New Vaccine Education Program Aimed At Utah Parents Who Opt Out
Measles is making a comeback in the U.S. as more parents choose not to vaccinate their children. The childhood disease is a major killer in much of the developing world, but now the public health community is trying to re-educate families about the importance of childhood vaccinations. That includes a new program in Utah.
In 2017, Republican Utah State Representative Norm Thurston was approached by people in his district. They wanted to make sure that parents who weren’t going to vaccinate their kids understood what that choice meant.
“I’m strongly pro-vaccination,” Thurston said. “I think that every child that can be vaccinated should be vaccinated.”
Thurston represents Utah County. It’s an area of the state with some of the highest numbers of children who don’t get vaccinated for common childhood diseases like measles, whooping cough and mumps. And while Thurston is pro-vaccination, he’s also pro-personal choice.
“For me it’s an important part of freedom is to be able to make that decision for yourself,” he said.
In the past, parents who wanted their kids exempt from vaccinations for medical, religious or philosophical reasons had to go to their county health clinic, talk to a nurse and take a form to their child’s school. So, Thurston came up with a compromise. Now parents can stay at home and watch a program online about the importance of vaccinations instead.
The 20-minute long module covers the basics: It dispels vaccine myths and describes vaccine-preventable diseases and why childhood shots are important. It also explains the precautions parents need to take if they don’t get their kids vaccinated, like having them stay home from school if there’s a disease outbreak. A measles outbreak would mean an unvaccinated child must stay at home for 21 days. 26 days at home for mumps, etc.
The goal is to get parents consistent information. But some are still resistant and see the online program as patronizing.
Including Seth Cox, a parent in Utah County. He stopped vaccinating his five kids, he said, after hearing stories about children having allergic reactions. And when he took his kids to get vaccinated, he said it seemed like doctors relied more on scare tactics than answering his questions.
“‘Stop being such a scaredy-cat,’” Cox said, recalling the tone of their conversations. “And, ‘You’re putting everybody at risk, and your own children. You’re a terrible parent.’”
According to the CDC, severe allergic reactions to childhood vaccinations are extremely rare.
Despite that assurance, the number of parents around the country getting vaccine exemptions is growing, along with a rise in the infections those childhood shots are meant to prevent, according to Peter Hotez, a professor of pediatrics and dean of the National School of Tropical Medicine at Baylor College in Houston.
“These are scary diseases. I mean measles, before we did large-scale global programs, was the single leading killer of children in the world in the 1980s,” Hotez said.
According to a recent report Hotez co-authored, this trend means preventable diseases are again putting communities at risk.
“We’ve got counties now in the western part of the United States where you have schools where you have 10, 20, 30 percent of the kids are not receiving their childhood vaccines,” he said.

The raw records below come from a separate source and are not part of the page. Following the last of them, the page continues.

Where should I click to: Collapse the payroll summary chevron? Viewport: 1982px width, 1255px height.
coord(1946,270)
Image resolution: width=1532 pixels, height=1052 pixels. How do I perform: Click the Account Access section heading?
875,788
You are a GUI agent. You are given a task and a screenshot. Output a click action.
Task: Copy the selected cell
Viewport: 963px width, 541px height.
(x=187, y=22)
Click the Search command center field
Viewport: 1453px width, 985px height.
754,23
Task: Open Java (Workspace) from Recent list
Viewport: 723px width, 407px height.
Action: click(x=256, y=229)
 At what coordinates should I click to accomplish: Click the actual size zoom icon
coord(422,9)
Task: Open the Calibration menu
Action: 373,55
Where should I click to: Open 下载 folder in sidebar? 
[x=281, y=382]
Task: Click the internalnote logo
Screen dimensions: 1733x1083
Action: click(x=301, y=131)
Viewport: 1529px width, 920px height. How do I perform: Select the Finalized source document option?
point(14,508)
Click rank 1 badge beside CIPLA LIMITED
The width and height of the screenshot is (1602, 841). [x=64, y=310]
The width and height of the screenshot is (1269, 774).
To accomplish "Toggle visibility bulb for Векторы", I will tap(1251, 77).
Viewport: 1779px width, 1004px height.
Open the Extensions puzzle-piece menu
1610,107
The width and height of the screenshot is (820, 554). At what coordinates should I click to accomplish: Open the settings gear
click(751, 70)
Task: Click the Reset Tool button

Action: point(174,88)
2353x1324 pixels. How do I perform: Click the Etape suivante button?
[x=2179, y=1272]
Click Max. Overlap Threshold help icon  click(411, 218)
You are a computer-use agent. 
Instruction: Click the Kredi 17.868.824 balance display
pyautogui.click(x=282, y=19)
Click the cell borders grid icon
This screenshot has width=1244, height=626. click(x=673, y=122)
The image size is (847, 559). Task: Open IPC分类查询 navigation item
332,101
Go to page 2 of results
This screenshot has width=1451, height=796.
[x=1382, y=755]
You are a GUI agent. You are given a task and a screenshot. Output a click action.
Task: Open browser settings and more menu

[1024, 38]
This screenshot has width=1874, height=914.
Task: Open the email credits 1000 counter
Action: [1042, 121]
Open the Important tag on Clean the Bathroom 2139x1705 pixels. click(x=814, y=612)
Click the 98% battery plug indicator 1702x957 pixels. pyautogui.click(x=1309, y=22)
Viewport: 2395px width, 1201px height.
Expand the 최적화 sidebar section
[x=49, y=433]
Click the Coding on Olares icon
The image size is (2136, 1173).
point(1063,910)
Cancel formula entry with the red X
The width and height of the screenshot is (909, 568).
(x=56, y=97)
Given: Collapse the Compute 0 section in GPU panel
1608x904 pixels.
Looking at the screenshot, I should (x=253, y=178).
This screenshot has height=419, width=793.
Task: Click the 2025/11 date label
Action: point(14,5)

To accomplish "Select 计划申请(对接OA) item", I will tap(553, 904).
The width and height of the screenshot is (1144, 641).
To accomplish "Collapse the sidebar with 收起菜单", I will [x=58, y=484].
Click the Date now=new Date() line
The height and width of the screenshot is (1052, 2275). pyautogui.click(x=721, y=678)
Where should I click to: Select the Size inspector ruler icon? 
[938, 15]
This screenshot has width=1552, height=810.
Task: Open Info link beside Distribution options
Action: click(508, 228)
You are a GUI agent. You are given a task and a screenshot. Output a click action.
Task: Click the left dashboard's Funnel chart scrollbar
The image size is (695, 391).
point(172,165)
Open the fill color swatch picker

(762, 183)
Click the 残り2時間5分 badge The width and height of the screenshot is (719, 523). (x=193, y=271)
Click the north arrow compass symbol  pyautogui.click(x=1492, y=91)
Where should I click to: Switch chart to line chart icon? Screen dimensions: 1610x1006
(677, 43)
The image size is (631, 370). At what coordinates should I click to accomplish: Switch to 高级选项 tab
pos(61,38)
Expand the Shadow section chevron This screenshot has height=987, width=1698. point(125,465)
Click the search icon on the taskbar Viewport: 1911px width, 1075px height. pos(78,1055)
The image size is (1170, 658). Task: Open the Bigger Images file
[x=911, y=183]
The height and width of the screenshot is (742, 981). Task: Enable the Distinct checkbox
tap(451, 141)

The spread of preventable diseases doesn’t just affect individual children whose parents choose not to get them immunized. These low vaccination rates interfere with a phenomenon known as “herd immunity,” the term doctors and researchers use to describe what happens when the vast majority of a community is vaccinated.
When a disease outbreak does occur, that mass vaccination makes it more difficult for infections to spread. Herd immunity is especially important for vulnerable people who can’t be vaccinated for medical reasons like having a weakened immune system in the case of people with cancer or HIV.
Rich Lakin is the immunization program manager at the Utah Department of Health. He said the effectiveness of vaccines in the U.S. has made it ironically difficult to convey their importance to some parents.
“It’s probably one of public health’s greatest achievements but it’s also our downfall. Now we have to fight for why immunizations are so important because we don’t see the diseases like we used to,” Lakin said.
Lakin is not convinced that Utah’s new program is going to solve the problem of growing vaccine exemptions. It could make things worse since now parents can exempt their kids online rather than requiring a trip to the doctor’s office.
He knows personally how a childhood shot can change a life. Growing up, Lakin had an uncle with polio.
“I saw him all growing up,” Lakin said, “I remember him telling me ‘Man I wish that vaccine had come out a couple of years earlier.’”
He hopes the new information will be a reminder for parents about what’s at stake.
The online immunization module in Utah is now available for the coming school year.